Records for processing

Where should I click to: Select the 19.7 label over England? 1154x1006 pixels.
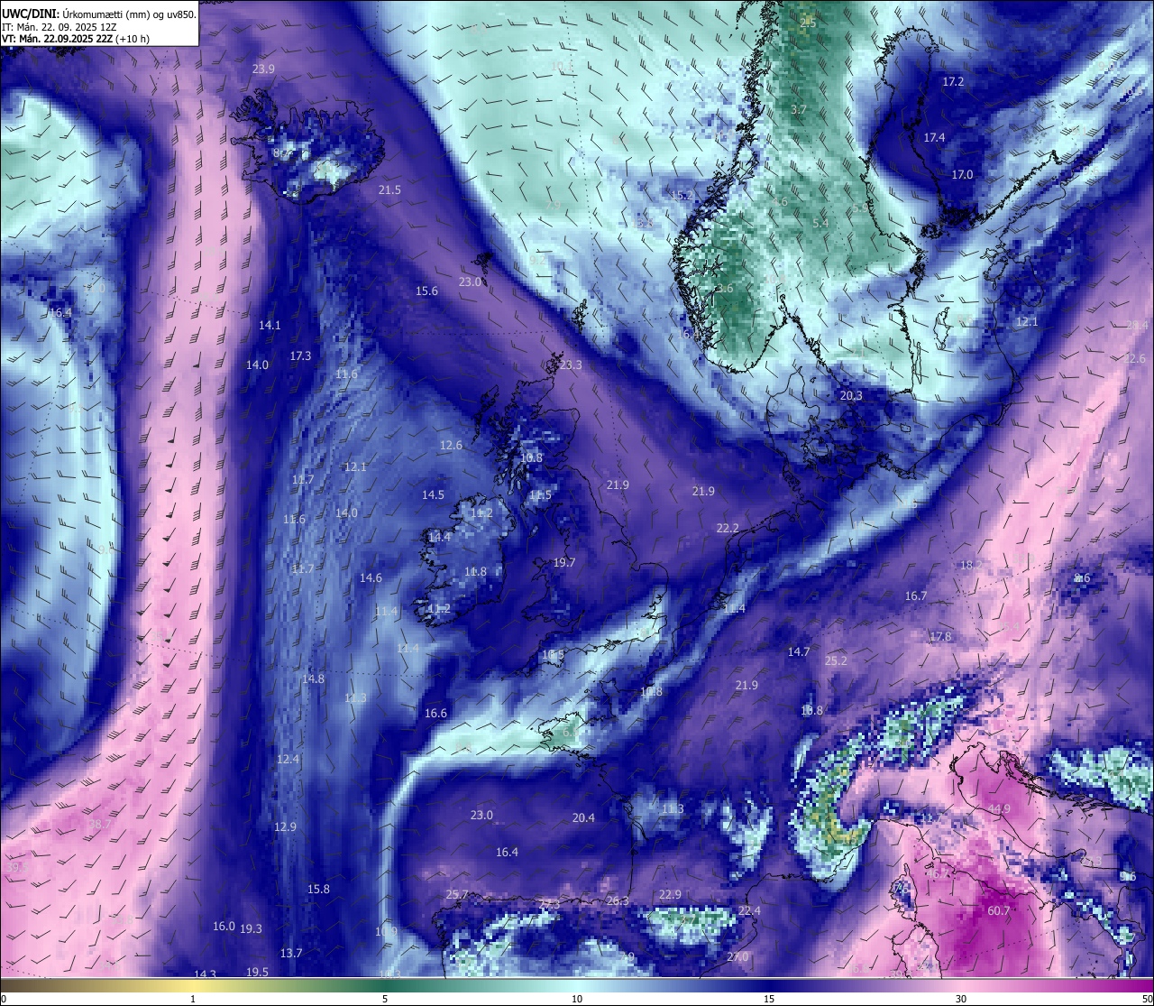(x=564, y=562)
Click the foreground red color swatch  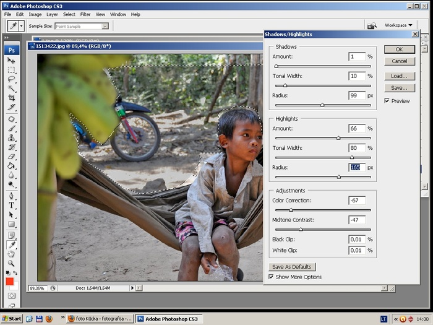point(9,280)
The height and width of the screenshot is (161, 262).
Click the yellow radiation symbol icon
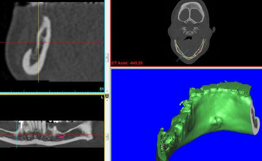(x=107, y=96)
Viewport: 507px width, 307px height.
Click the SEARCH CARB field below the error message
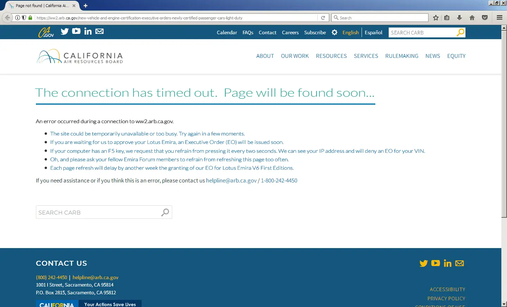[98, 212]
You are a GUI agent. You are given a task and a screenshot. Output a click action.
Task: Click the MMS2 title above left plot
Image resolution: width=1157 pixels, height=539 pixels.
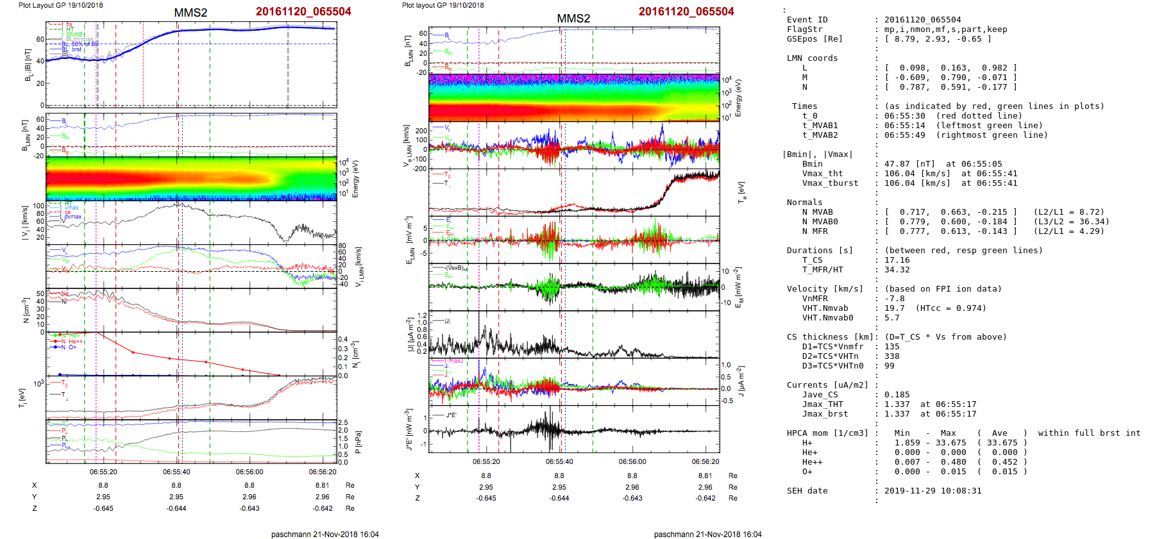[x=190, y=13]
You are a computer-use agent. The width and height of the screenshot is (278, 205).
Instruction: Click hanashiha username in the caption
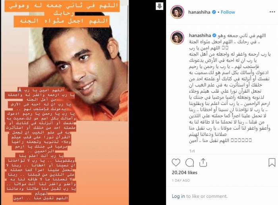[x=200, y=35]
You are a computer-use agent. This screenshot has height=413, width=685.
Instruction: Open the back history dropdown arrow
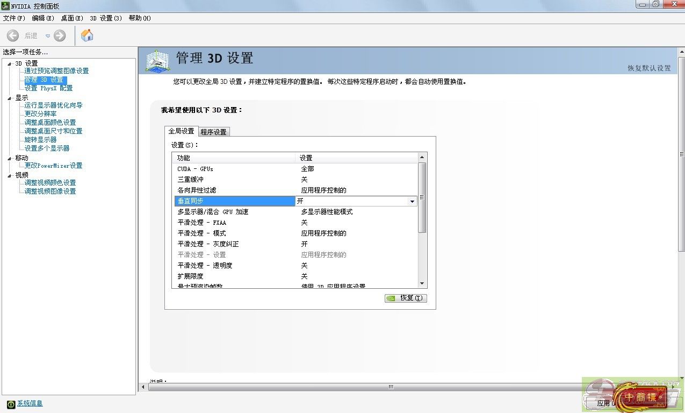tap(47, 36)
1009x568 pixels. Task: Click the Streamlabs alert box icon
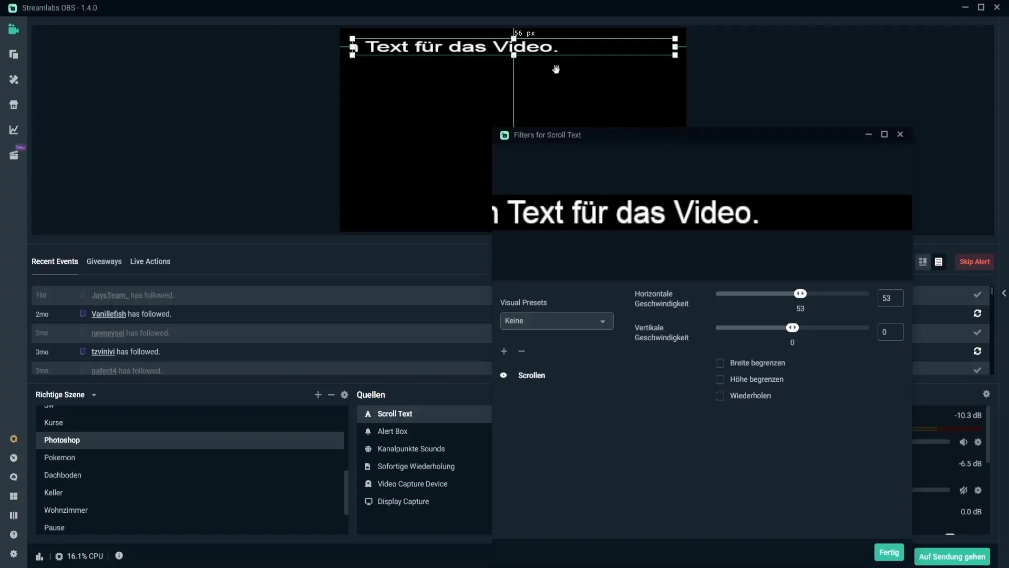click(x=367, y=431)
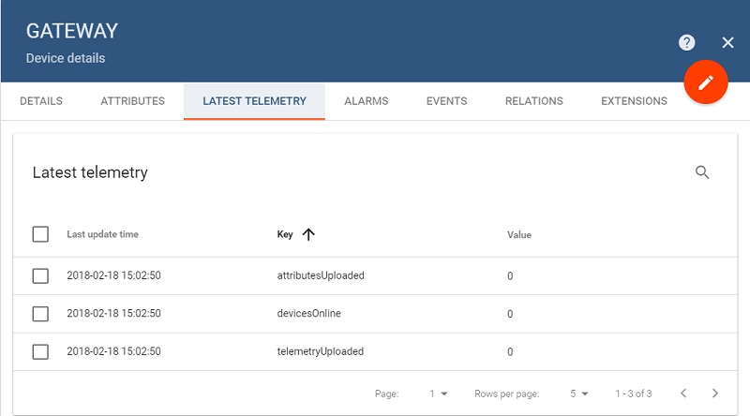Close the Gateway device details panel

728,43
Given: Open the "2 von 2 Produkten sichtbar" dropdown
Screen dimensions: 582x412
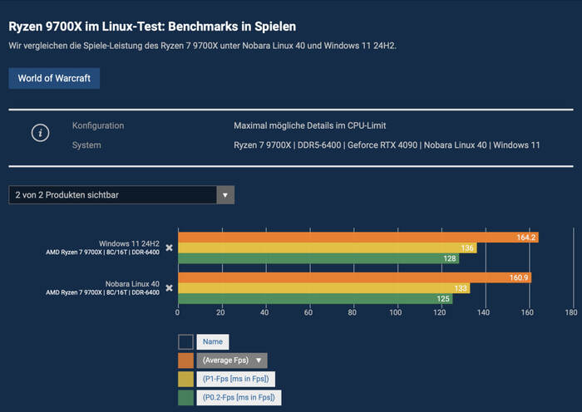Looking at the screenshot, I should 112,195.

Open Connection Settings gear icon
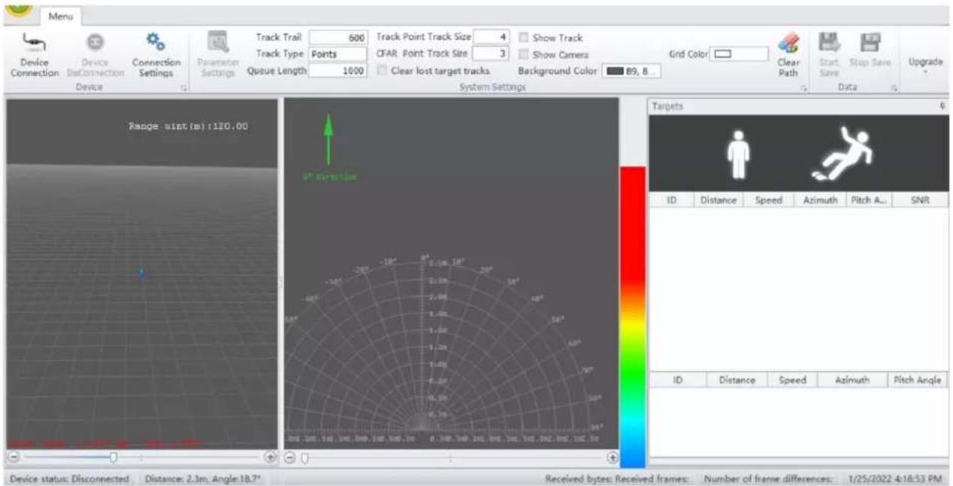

Task details
Please show the lines in the entries above that hold the string "computer".

Exercise solution
You are a computer-use agent. The width and height of the screenshot is (278, 205).
You are a computer-use agent. This screenshot has height=413, width=685.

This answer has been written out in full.